Jackie chimes in, quoting from Espionage 101. “That’s what we call the operative to whom the undercover agent transmits information. What was the problem?”
“Let’s just say, heaps of cash coming in, heaps of data on Corbin going out. Get the picture?” Eytan grins smugly. The guy likes sounding off. I want to know more, but Jackie beats me to the draw.

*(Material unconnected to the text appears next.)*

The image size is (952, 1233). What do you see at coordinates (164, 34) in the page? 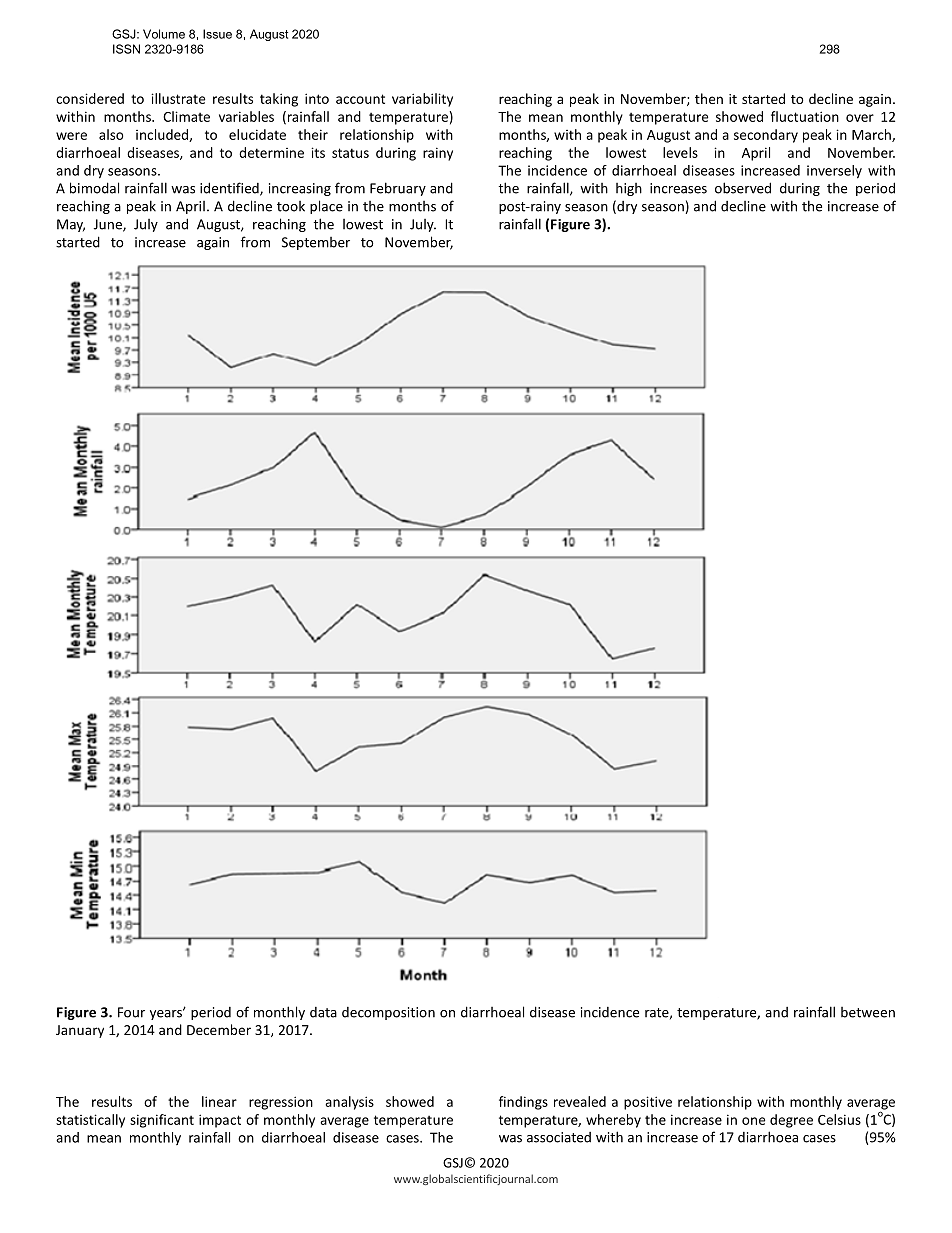
I see `Volume` at bounding box center [164, 34].
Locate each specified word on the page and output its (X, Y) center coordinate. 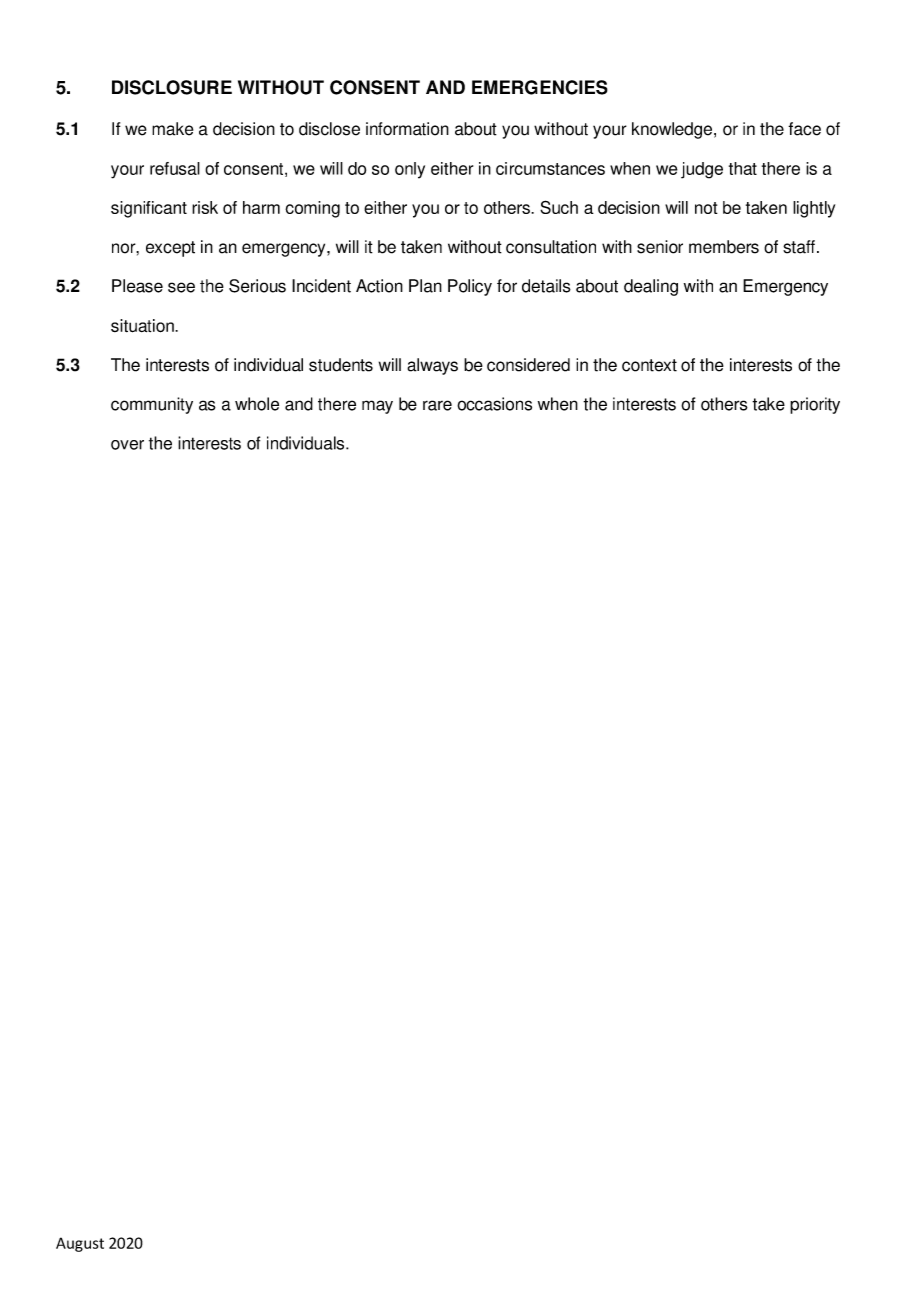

“The handler sold his agent?”
“Not only that. I asked the Yanks to be allowed to clean up the problem in return for a detailed report on what I found out and a promise to be discreet. The guy’s name was William Pettygrow. I winged it by making contact with him in a hunters’ bar near Langley. After a few beers, I told him I’d be interested in anything on your father. He didn’t even act surprised and told me a woman had already bought some information from him the week before. Two months before he retired, he thought putting together a little nest egg by selling intel on an insignificant agent wouldn’t get him into any trouble. Eventually, he told me of a message from Bernard Dean to your father, confirming that a safe-deposit box in Switzerland had been leased. Corbin never received the message.”
“And Pettygrow?”
“For a reason I can’t fathom, his attitude toward me became distinctly frosty. The previous buyer must have warned him off. Now he’s compost for conifers somewhere in Virginia. I can’t tell you where—it depends on the prevailing winds. That’s all I know.”